Section 3.1. Kernel Organization

   


3.1. Kernel Organization

The FreeBSD kernel can be viewed as a service provider to user processes. Processes usually access these services through system calls. Some services, such as process scheduling and memory management, are implemented as processes that execute in kernel mode or as routines that execute periodically within the kernel. In this chapter, we describe how kernel services are provided to user processes, and some of the ancillary processing done by the kernel. Then we describe the basic kernel services provided by FreeBSD and provide details of their implementation.

System Processes

All FreeBSD user-level processes originate from a single process that is crafted by the kernel at startup. Table 3.1 (on page 50) lists the processes that are created immediately and exist always. They are kernel processes, and they function wholly within the kernel. (Kernel processes execute code that is compiled into the kernel's load image and operate with the kernel's privileged execution mode.) The kernel also starts a kernel process for each device to handle interrupts for that device.

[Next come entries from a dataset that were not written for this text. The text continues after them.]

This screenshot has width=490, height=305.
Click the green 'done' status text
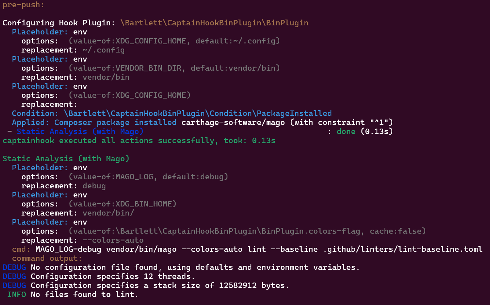(346, 131)

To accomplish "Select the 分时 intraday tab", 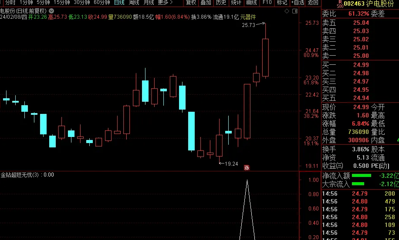I will [x=10, y=3].
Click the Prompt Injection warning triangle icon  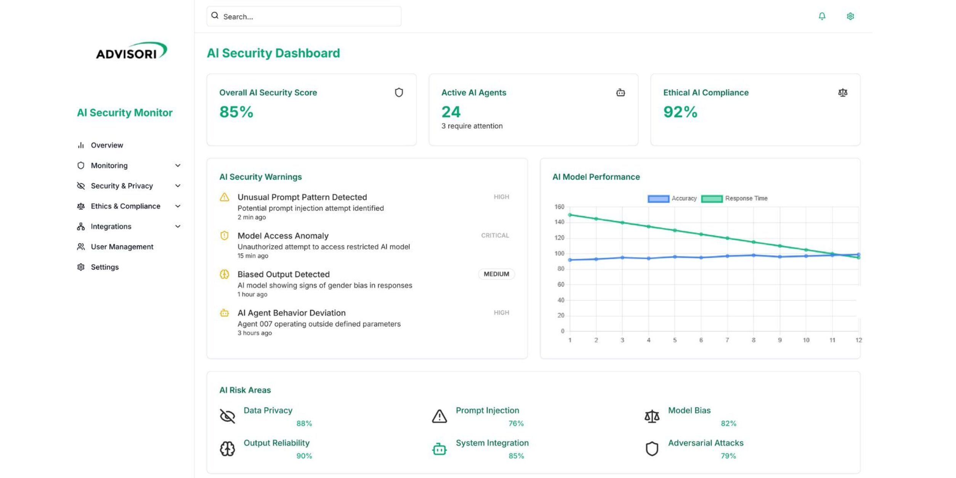pyautogui.click(x=439, y=416)
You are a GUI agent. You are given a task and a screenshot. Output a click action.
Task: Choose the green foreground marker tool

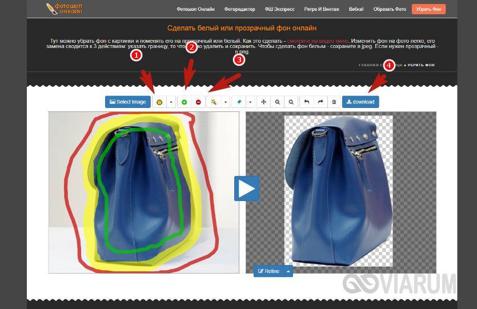pyautogui.click(x=185, y=102)
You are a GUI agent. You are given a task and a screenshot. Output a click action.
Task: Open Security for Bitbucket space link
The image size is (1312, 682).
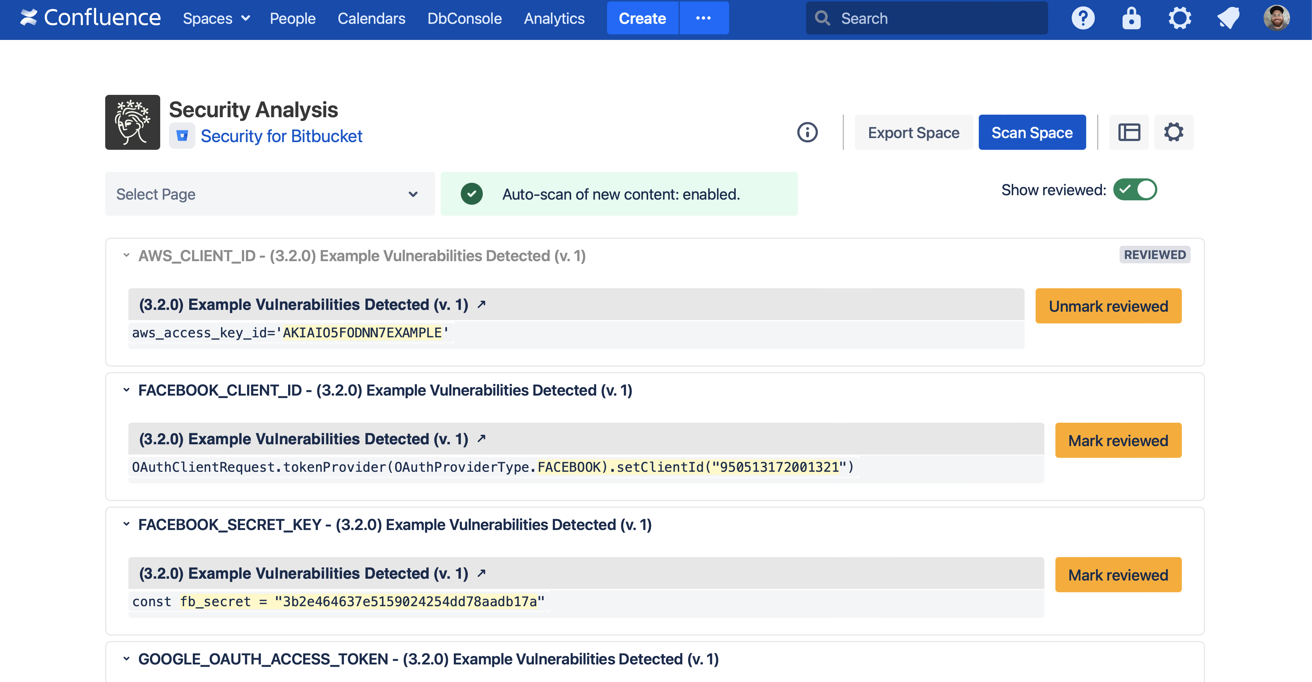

Table 3.1. Permanent kernel processes.

Name

Description

idle

runs when there is nothing else to do

swapper

schedules the loading of processes in main memory from secondary storage when system resources become available

vmdaemon

schedules the transfer of whole processes from main memory to secondary storage when system resources are low

pagedaemon

writes parts of the address space of a process to secondary storage to support the paging facilities of the virtual-memory system

pagezero

maintains a supply of zero'ed pages

bufdaemon

maintains a supply of clean buffers by writing out dirty buffers when the supply of clean buffers gets too low

syncer

ensures that dirty file data is written after 30 seconds

ktrace

writes system call tracing records to their output file

vnlru

maintains a supply of free vnodes by cleaning up the least recently used ones

random

collects entropy data to supply seeding for kernel random numbers and the /dev/random device

g_event

handle configuration tasks including discovery of new devices and cleanup of devices when they disappear

g_up

handle data coming from device drivers and being delivered to processes

g_down

handle data coming from processes and being delivered to device drivers


After creating the kernel processes, the kernel creates the first process to execute a program in user mode; it serves as the parent process for all subsequent processes. The first user-mode process is the init process historically, process 1. This process does administrative tasks, such as spawning getty processes for each terminal on a machine, collecting exit status from orphaned processes, and handling the orderly shutdown of a system from multiuser to single-user operation. The init process is a user-mode process, running outside the kernel (see Section 14.6).

System Entry

Entrances into the kernel can be categorized according to the event or action that initiates it.

  • Hardware interrupt

  • Hardware trap

  • Software-initiated trap

Hardware interrupts arise from external events, such as an I/O device needing attention or a clock reporting the passage of time. (For example, the kernel depends on the presence of a real-time clock or interval timer to maintain the current time of day, to drive process scheduling, and to initiate the execution of system timeout functions.) Hardware interrupts occur asynchronously and may not relate to the context of the currently executing process.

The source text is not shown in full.